Na hora certa, depois de curta caminhada, subi dois lances de escada, entrei num apartamento lotado de gente e inundado de fumaça. Todo mundo fumava, eu também. Alguém me pediu identidade, apresentei o passaporte brasileiro, o cartão de matrícula da Universidade, e fui conduzido ao último lugar vago, num canto de sofá, lá no fundão. Uma vitrola tocava música, muito alto. A conferência ainda não tinha começado, mas naquela toada não seria possível escutar ninguém. Não demorou muito e, mais forte que a música, ouviu-se o som estridente de sirenes. Da janela vi chegarem, simultaneamente, três ou quatro carros da polícia. Fiquei gelado e pensei: “Meu Deus, não faz uma semana que estou aqui e já consegui me meter em encrenca.” Não era nada. Algum vizinho havia reclamado do barulho, a polícia foi ver, o som foi desligado e estabeleceu-se um silêncio espesso.

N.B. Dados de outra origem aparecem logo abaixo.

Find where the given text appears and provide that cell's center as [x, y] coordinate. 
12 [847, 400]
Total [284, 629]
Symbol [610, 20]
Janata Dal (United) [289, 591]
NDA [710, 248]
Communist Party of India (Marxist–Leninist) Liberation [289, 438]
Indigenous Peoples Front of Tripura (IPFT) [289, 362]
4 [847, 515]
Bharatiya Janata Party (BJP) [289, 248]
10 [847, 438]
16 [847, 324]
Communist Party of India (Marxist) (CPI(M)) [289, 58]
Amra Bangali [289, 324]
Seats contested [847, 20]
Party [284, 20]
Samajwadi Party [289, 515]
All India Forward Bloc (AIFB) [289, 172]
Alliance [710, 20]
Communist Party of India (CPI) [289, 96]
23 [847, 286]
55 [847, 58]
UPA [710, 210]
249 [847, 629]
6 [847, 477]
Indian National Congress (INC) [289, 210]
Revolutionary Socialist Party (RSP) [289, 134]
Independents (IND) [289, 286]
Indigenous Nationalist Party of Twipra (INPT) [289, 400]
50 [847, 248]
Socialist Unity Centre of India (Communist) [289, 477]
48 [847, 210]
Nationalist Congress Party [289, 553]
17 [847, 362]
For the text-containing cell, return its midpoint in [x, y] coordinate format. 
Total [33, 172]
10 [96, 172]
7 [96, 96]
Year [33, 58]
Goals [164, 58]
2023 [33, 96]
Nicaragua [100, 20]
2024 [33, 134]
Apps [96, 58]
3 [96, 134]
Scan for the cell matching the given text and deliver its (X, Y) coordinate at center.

Instantes depois, tocou a campainha e entrou uma jovem mulher grávida. Muito grávida! Levantei-me e fiz um sinal para que ela tomasse meu lugar no sofá. Ato contínuo, a moça apontou-me um dedo ameaçador e bradou indignada: “Eis aqui um perfeito exemplo de porco chauvinista”.

Nunca tinha ouvido essa expressão, fiquei perplexo, mas diante da unânime aquiescência – houve até aplausos – da plateia, como já estava em pé, decidi bater em retirada[1]. Fiquei sem saber se a Venezuela seria a próxima Cuba.

[1] Alguns anos depois, em 1977, em outra Universidade (Stanford), fiquei bastante amigo de Patricia Ireland, que veio a se tornar presidente da NWA (National Women Association), a maior entidade feminista do planeta. Contei-lhe o episódio e perguntei: “Você acha que sou um porco chauvinista?”. Ela só disse: “That was a silly woman”.